TASK DETAILS. Each record, exactly as written, should be printed again.

RAW DATA.

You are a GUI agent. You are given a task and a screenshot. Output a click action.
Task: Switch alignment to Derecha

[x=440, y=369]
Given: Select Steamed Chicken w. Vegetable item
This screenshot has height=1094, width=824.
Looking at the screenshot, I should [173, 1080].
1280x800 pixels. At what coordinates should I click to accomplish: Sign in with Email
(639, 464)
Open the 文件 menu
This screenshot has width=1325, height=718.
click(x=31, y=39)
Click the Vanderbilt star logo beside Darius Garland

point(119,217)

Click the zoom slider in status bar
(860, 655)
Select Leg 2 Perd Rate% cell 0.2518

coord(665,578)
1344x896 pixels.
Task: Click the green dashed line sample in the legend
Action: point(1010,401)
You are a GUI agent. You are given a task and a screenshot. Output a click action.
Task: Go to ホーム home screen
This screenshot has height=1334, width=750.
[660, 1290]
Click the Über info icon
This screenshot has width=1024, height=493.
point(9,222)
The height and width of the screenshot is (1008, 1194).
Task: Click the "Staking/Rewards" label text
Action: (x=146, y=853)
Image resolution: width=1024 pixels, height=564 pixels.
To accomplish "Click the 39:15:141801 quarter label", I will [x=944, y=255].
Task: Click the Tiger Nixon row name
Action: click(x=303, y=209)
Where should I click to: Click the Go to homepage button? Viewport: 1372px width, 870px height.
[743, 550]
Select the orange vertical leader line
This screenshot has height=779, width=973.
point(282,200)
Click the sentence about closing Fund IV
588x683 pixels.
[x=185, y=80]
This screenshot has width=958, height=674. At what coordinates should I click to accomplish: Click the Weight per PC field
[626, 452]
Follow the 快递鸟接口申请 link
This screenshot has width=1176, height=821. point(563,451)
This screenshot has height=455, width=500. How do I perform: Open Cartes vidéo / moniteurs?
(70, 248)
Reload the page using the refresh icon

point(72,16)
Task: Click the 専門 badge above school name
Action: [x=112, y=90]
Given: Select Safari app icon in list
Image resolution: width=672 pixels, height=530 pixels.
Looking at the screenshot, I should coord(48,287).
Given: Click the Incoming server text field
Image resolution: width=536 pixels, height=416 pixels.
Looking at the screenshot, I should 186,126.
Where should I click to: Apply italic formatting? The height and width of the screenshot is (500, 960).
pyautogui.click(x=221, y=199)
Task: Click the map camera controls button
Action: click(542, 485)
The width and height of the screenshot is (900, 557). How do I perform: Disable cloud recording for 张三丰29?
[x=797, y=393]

COMPLETED TASK.
You are a GUI agent. You are given a task and a screenshot. Output a click action.
Task: Switch alignment to Derecha

[x=440, y=369]
Given: Select Steamed Chicken w. Vegetable item
This screenshot has height=1094, width=824.
Looking at the screenshot, I should [173, 1080].
1280x800 pixels. At what coordinates should I click to accomplish: Sign in with Email
(639, 464)
Open the 文件 menu
This screenshot has width=1325, height=718.
click(x=31, y=39)
Click the Vanderbilt star logo beside Darius Garland

point(119,217)

Click the zoom slider in status bar
(860, 655)
Select Leg 2 Perd Rate% cell 0.2518

coord(665,578)
1344x896 pixels.
Task: Click the green dashed line sample in the legend
Action: point(1010,401)
You are a GUI agent. You are given a task and a screenshot. Output a click action.
Task: Go to ホーム home screen
This screenshot has height=1334, width=750.
[660, 1290]
Click the Über info icon
This screenshot has width=1024, height=493.
point(9,222)
The height and width of the screenshot is (1008, 1194).
Task: Click the "Staking/Rewards" label text
Action: (x=146, y=853)
Image resolution: width=1024 pixels, height=564 pixels.
To accomplish "Click the 39:15:141801 quarter label", I will [x=944, y=255].
Task: Click the Tiger Nixon row name
Action: click(x=303, y=209)
Where should I click to: Click the Go to homepage button? Viewport: 1372px width, 870px height.
[743, 550]
Select the orange vertical leader line
This screenshot has height=779, width=973.
point(282,200)
Click the sentence about closing Fund IV
588x683 pixels.
[x=185, y=80]
This screenshot has width=958, height=674. At what coordinates should I click to accomplish: Click the Weight per PC field
[626, 452]
Follow the 快递鸟接口申请 link
This screenshot has width=1176, height=821. point(563,451)
This screenshot has height=455, width=500. How do I perform: Open Cartes vidéo / moniteurs?
(70, 248)
Reload the page using the refresh icon

point(72,16)
Task: Click the 専門 badge above school name
Action: [x=112, y=90]
Given: Select Safari app icon in list
Image resolution: width=672 pixels, height=530 pixels.
Looking at the screenshot, I should coord(48,287).
Given: Click the Incoming server text field
Image resolution: width=536 pixels, height=416 pixels.
Looking at the screenshot, I should 186,126.
Where should I click to: Apply italic formatting? The height and width of the screenshot is (500, 960).
pyautogui.click(x=221, y=199)
Task: Click the map camera controls button
Action: click(542, 485)
The width and height of the screenshot is (900, 557). How do I perform: Disable cloud recording for 张三丰29?
[x=797, y=393]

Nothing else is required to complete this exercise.